◆ **WORK TO BE COMPLETED**
Lines of the material that include the string "pixels" should be returned.

◆ **EXERCISE MATERIAL**
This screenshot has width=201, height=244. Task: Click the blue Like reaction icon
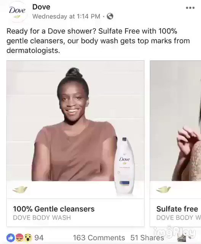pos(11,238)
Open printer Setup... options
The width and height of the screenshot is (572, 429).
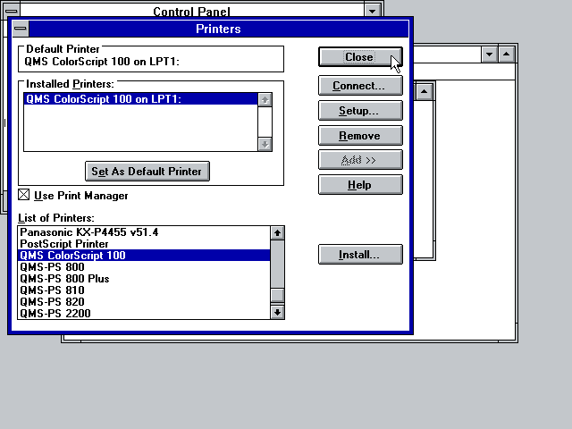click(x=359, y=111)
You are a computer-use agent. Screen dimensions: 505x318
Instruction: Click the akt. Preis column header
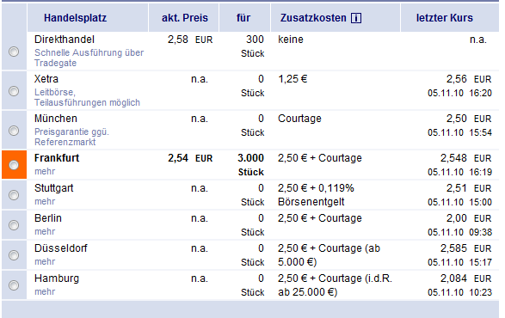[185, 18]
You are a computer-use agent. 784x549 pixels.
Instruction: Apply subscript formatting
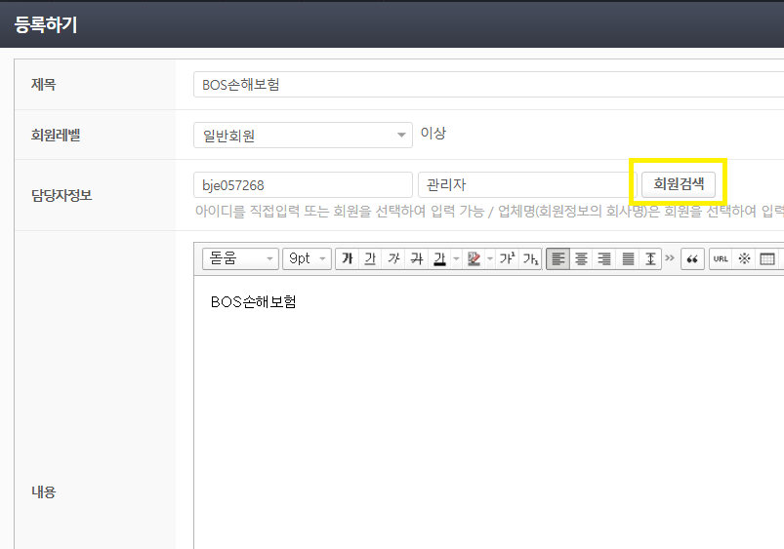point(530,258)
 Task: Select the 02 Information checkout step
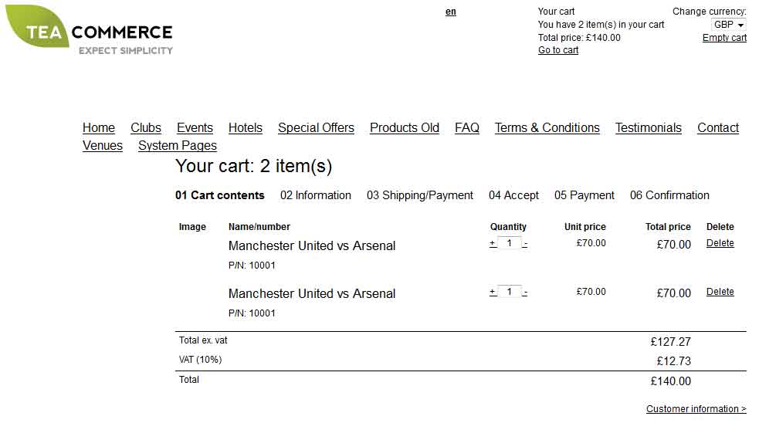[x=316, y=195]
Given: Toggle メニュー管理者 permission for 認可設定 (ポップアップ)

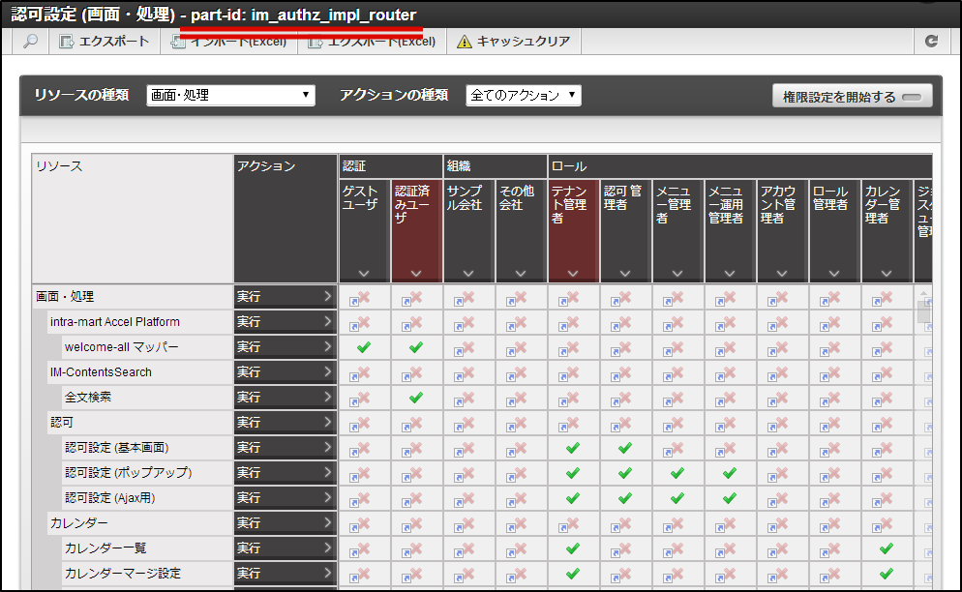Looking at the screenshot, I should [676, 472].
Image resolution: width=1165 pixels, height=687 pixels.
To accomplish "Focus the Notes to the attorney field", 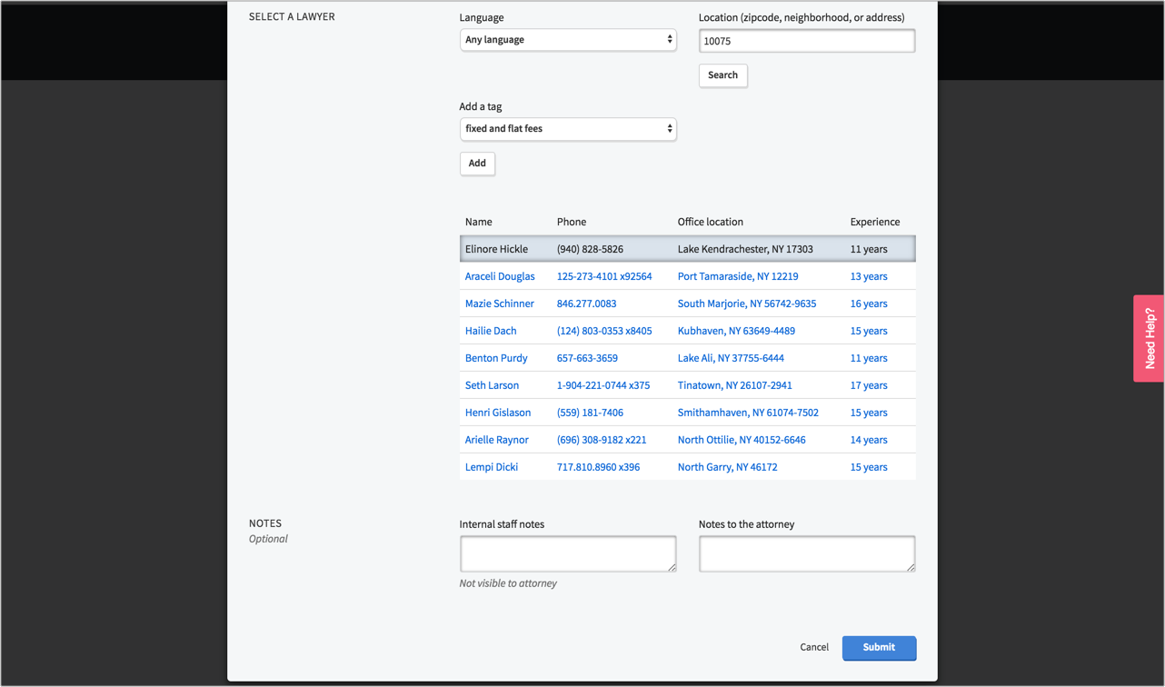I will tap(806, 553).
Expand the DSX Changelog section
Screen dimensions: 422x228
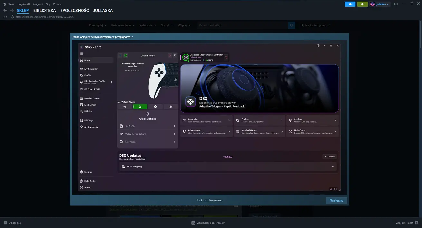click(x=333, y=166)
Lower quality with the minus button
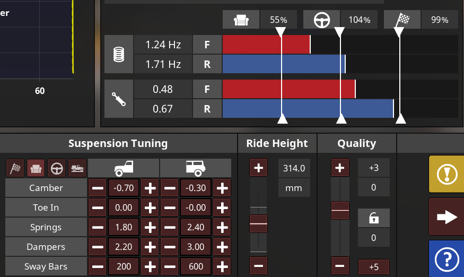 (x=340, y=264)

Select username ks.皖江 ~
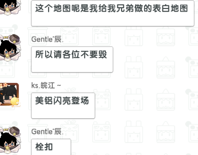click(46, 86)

◆ **WRITTEN ANSWER**
You are a computer-use agent. 784x549 pixels.
Image resolution: width=1165 pixels, height=687 pixels.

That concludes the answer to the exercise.